> _ACTIVITY_: Continue the article on technology doping in cycling below, picking up after its final sentence.

What Next for Sport After Cycling's Technology Doping Shame?

By Gary Cutlack on at

This weekend the group that monitors and operates much of the pro cycling world confirmed it had uncovered the first definite case of "technological fraud," with a rider in a cyclocross event found guilty of having an actual motor inside one of her bikes. Quotes from the rider's dad claim innocence, and that a bike exactly like his daughter's -- but with a motor in the crank -- was entirely innocently brought along to the event to be used as a spare.

This likely story will have those that made wild accusations about Chris Froome during his Tour de France wins saying "Aah, we told you so!" as more shameful evidence of the lengths sportspeople go to in order to win is unearthed. Italian paper Gazzetta dello Sport has made some pretty wild new claims about pro cycling doping too, suggesting that €200,000 (£150k) wheels containing electromagnets are the current secret power source of choice among cheats, handing the rider a power boost of up to 60 watts.

We've previously had low-friction swimming costumes powering swimmers to new world records, and the bizarre practise of boosting -- deliberate self-harm -- powering paralympic athletes to better performances, proving that any advance, technical or medical, will be used to win.

> _Collected data entries_:

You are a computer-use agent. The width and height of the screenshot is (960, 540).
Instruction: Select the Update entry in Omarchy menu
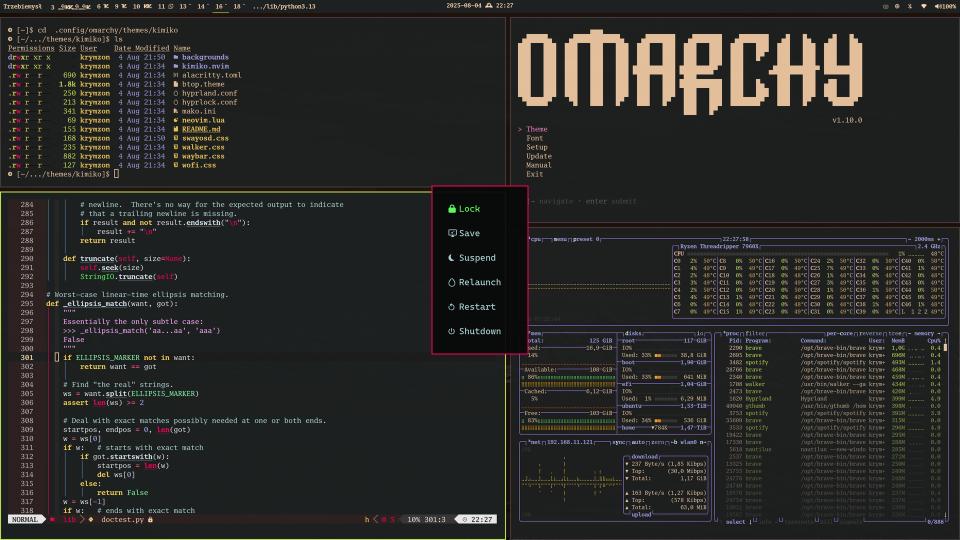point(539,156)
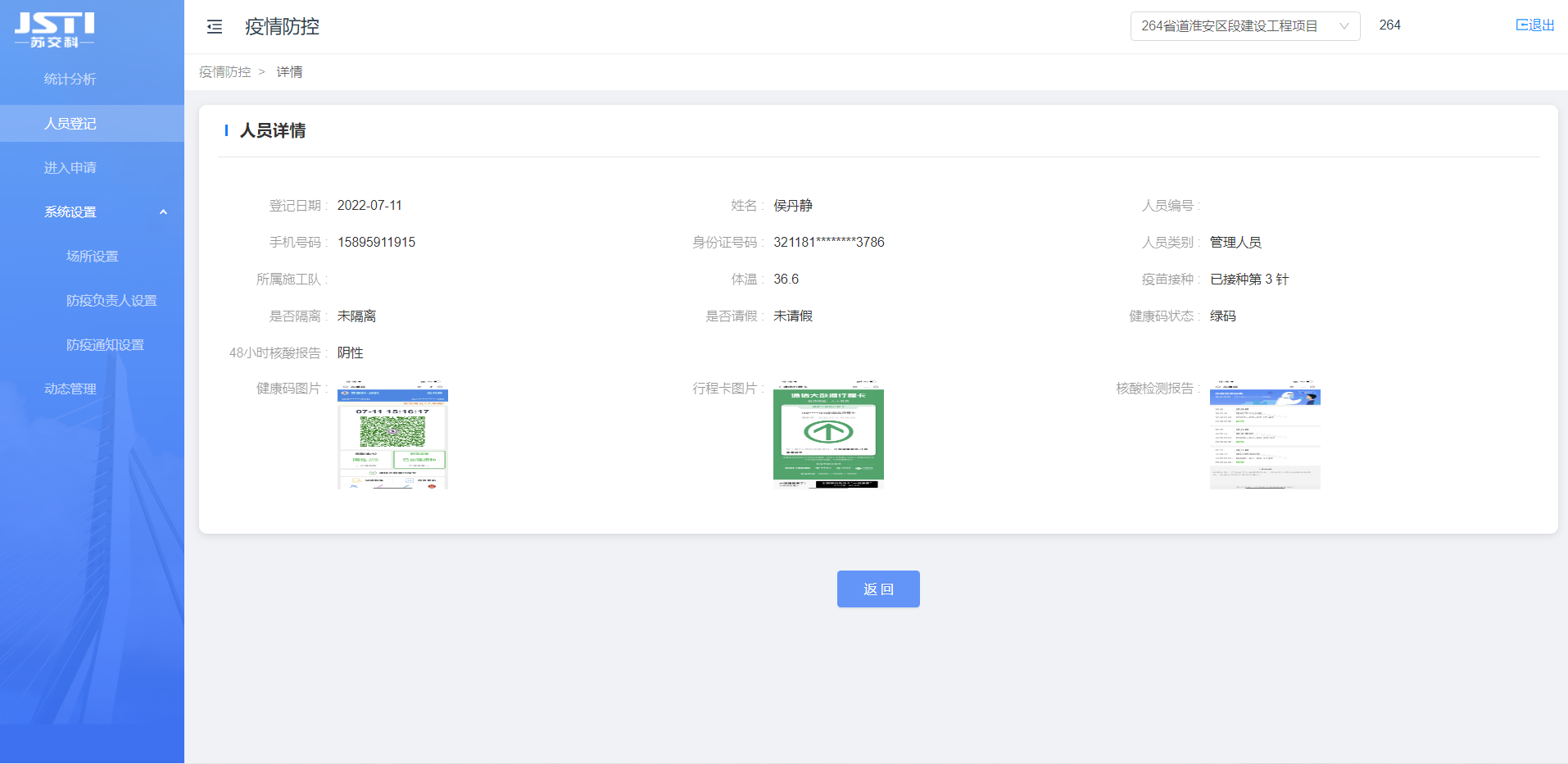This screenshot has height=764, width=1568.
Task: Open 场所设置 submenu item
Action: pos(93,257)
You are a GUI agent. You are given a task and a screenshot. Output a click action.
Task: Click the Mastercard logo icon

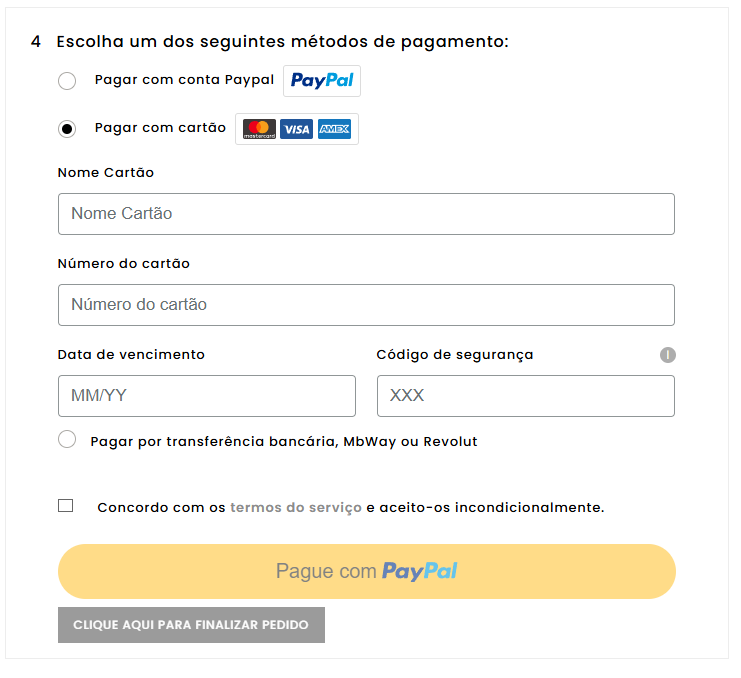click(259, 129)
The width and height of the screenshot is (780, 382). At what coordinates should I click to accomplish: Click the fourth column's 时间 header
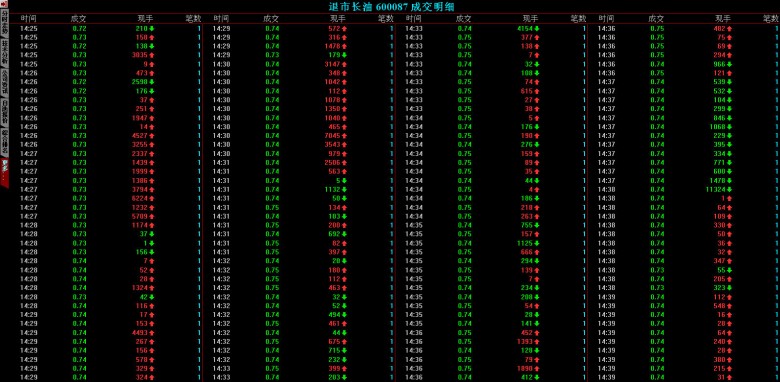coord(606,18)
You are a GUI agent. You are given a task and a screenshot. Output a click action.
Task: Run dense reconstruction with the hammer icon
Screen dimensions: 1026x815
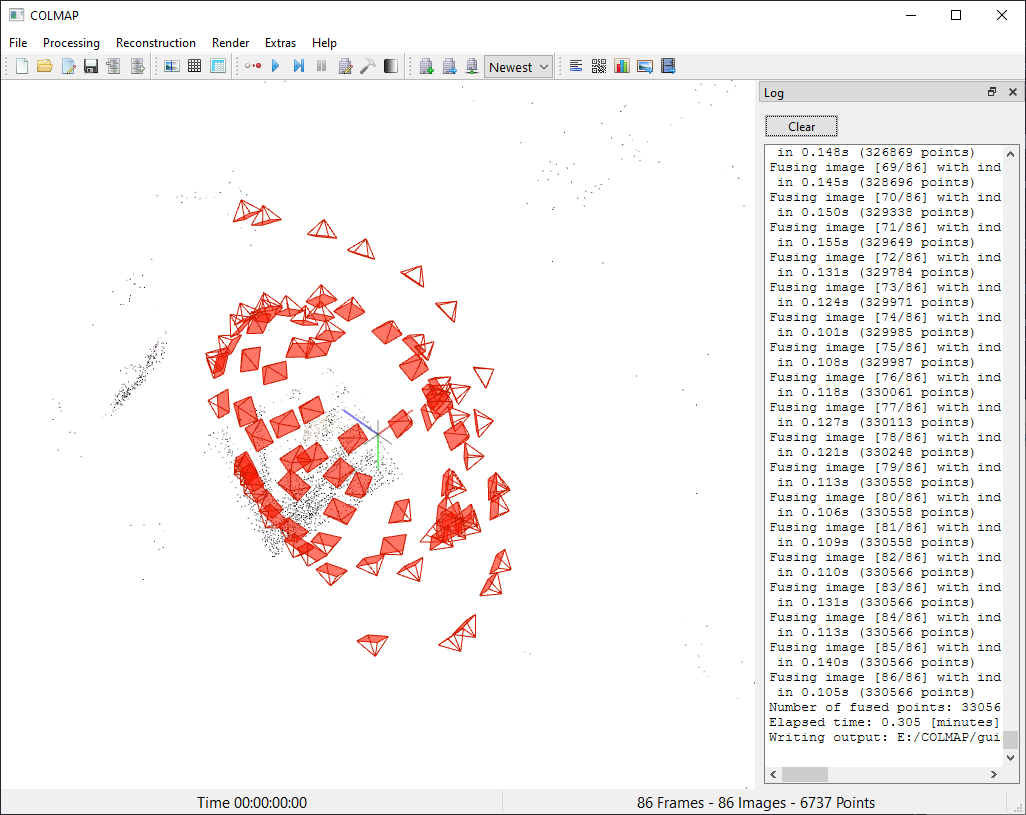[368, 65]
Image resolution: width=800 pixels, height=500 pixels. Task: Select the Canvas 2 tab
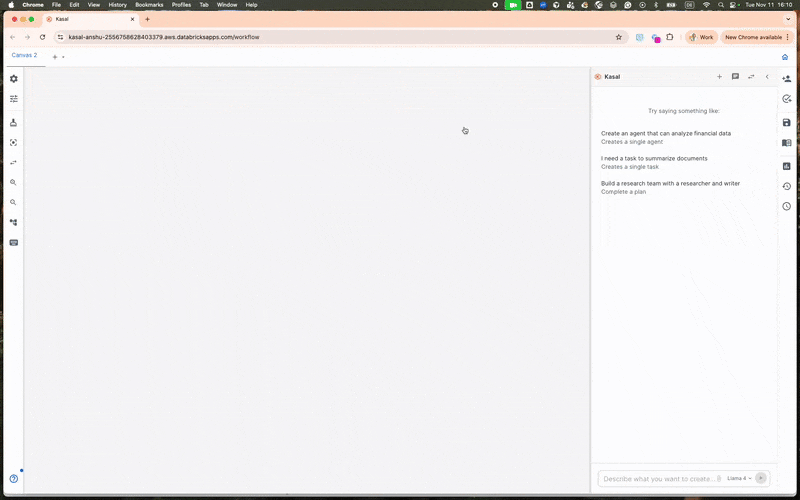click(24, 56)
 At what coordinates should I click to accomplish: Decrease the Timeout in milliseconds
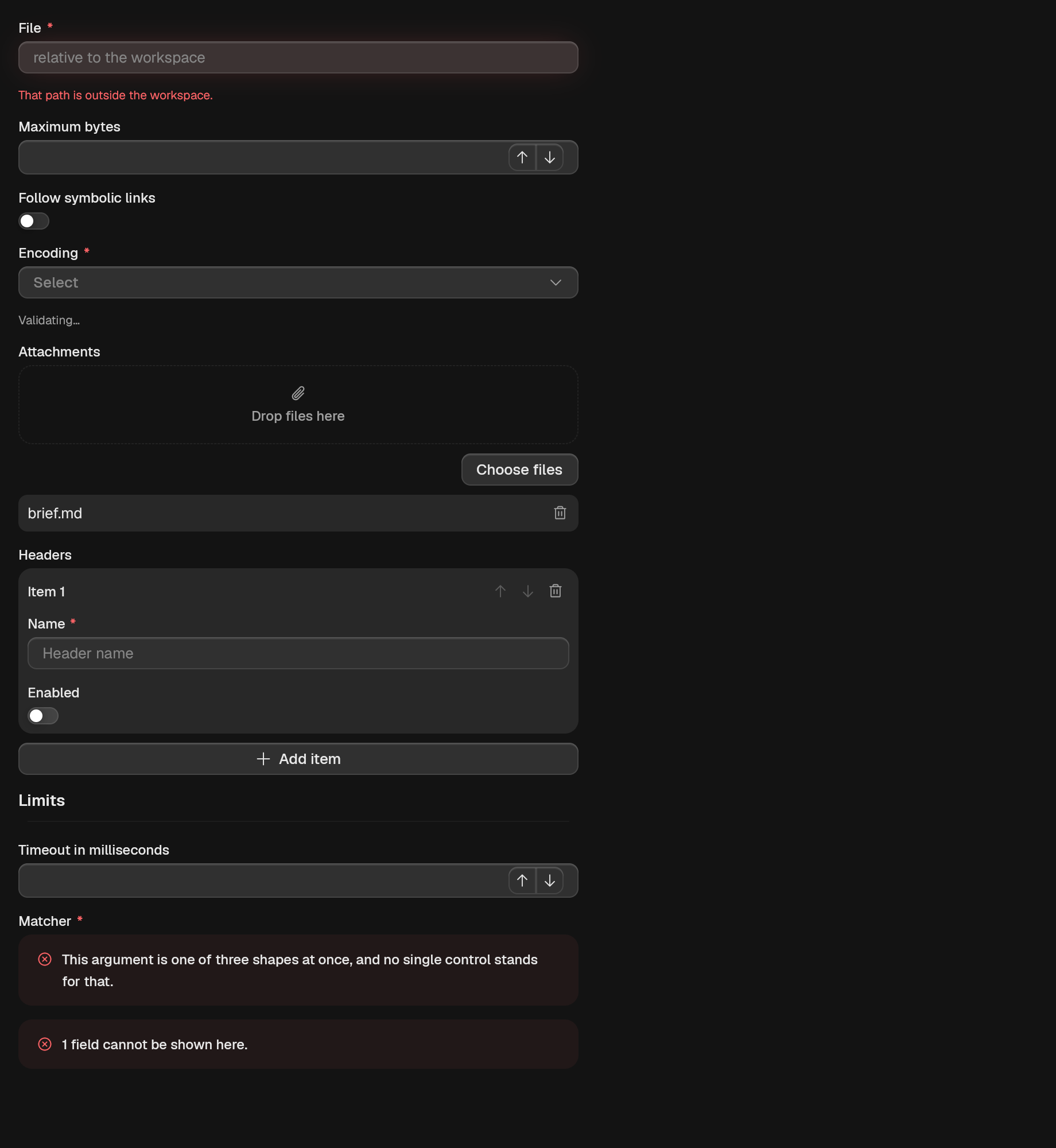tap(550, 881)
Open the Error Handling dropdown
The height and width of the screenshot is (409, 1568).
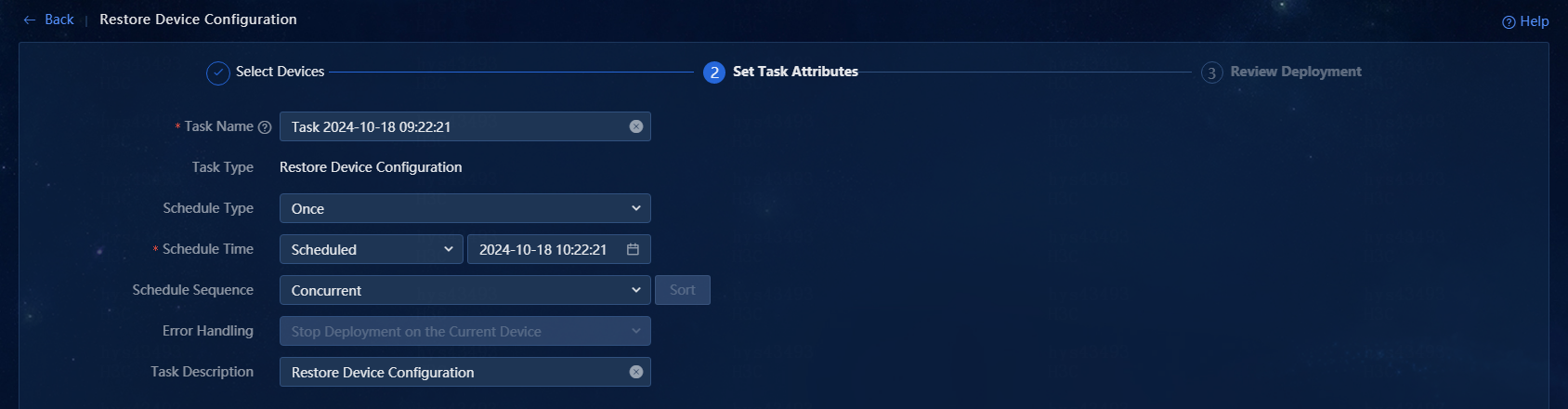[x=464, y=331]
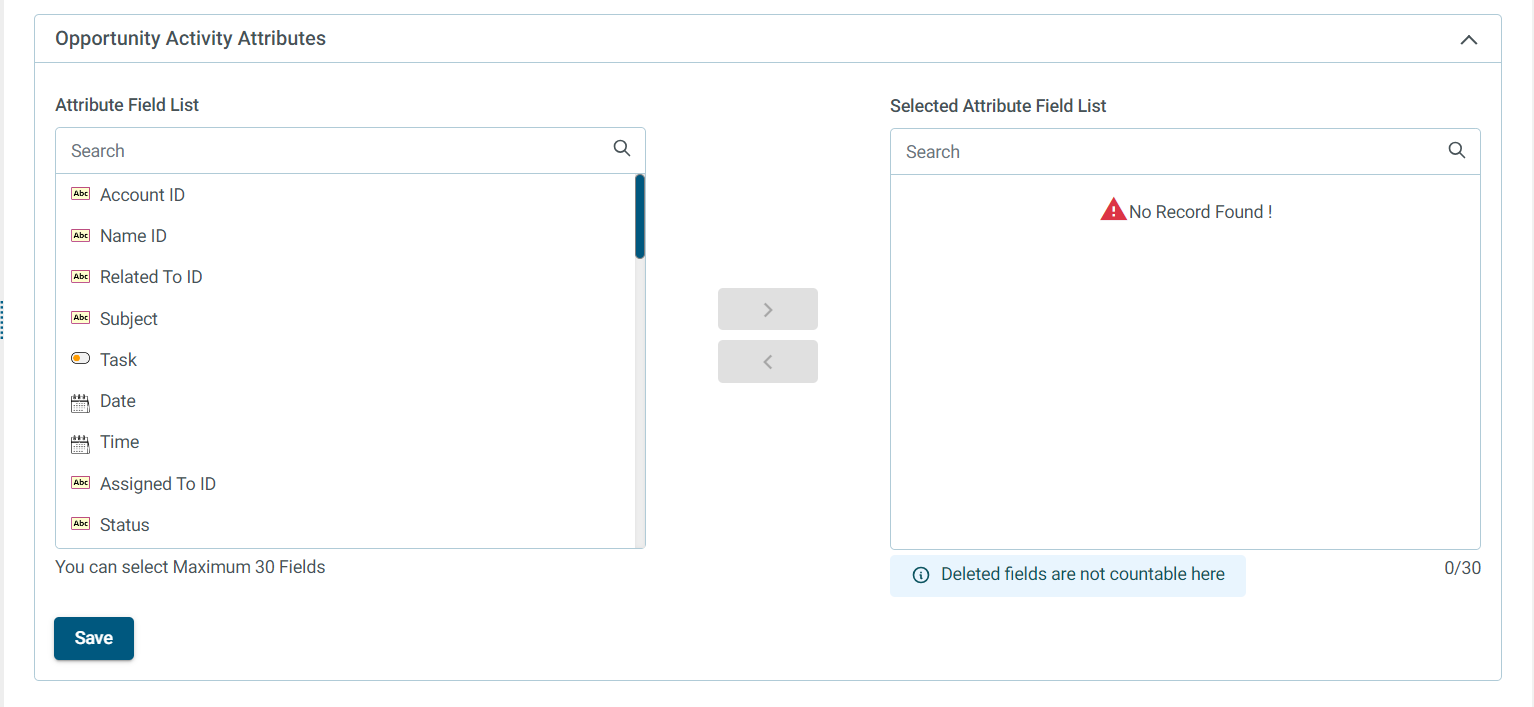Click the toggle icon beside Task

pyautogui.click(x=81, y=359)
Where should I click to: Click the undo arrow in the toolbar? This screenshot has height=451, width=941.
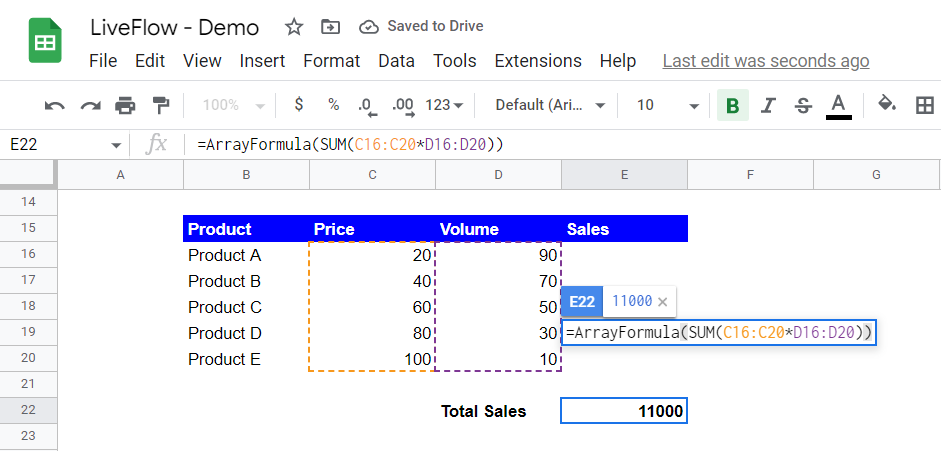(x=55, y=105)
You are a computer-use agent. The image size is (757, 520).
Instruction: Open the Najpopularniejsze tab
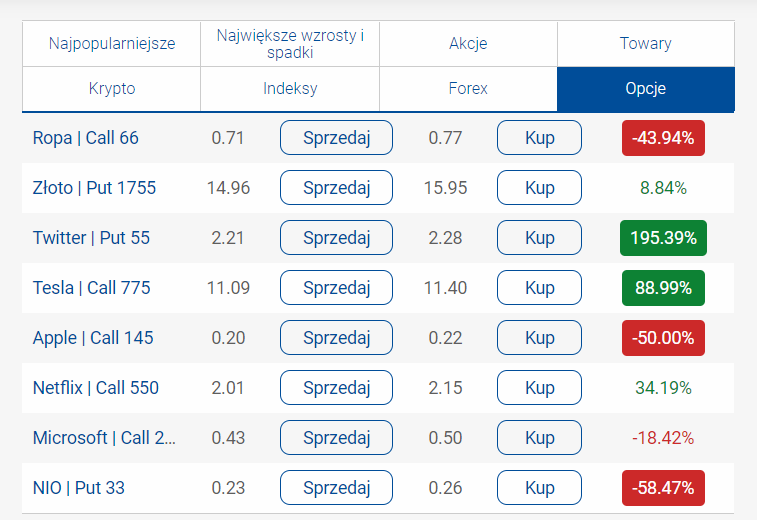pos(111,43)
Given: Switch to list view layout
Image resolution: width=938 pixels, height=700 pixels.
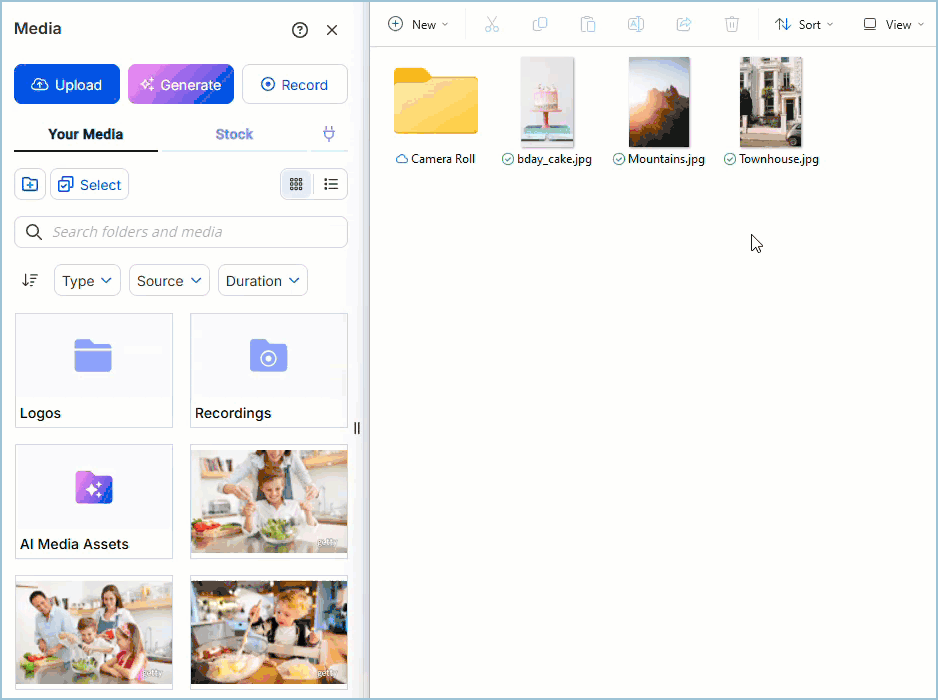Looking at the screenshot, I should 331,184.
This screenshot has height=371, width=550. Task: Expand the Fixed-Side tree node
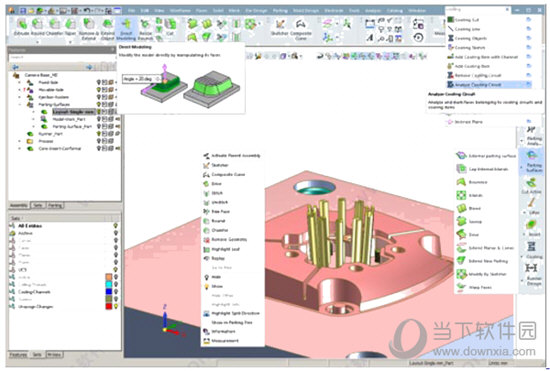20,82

> _TASK RESPONSE_:
So maybe we should have three leagues for all sports. A non-cheating league full of people who are tested and monitored -- the Human Classic Division, perhaps -- then a second Blind Eye League where anything goes and drugs are fine and the men all have acne and legs like railway sleepers. There could then be a third Tech League where athletes augmented by exoskeletons compete, with robot limbs launching high jumpers 25 metres into the air, cloaked drones capturing and powering the javelin, plus cyclists all making suspicious whining and chugging sounds as they top Mont Ventoux at 45mph. Google would almost certainly stump up the money to sponsor it all.

If we can't enjoy cheat-free sport, we might as well at least get some fun out of it by seeing how far the freaks can push their bodies. Some heads might actually explode, and as Formula 1 has proven, as long as the show is exciting we don't really mind if someone wins thanks to simply having the best technology behind them.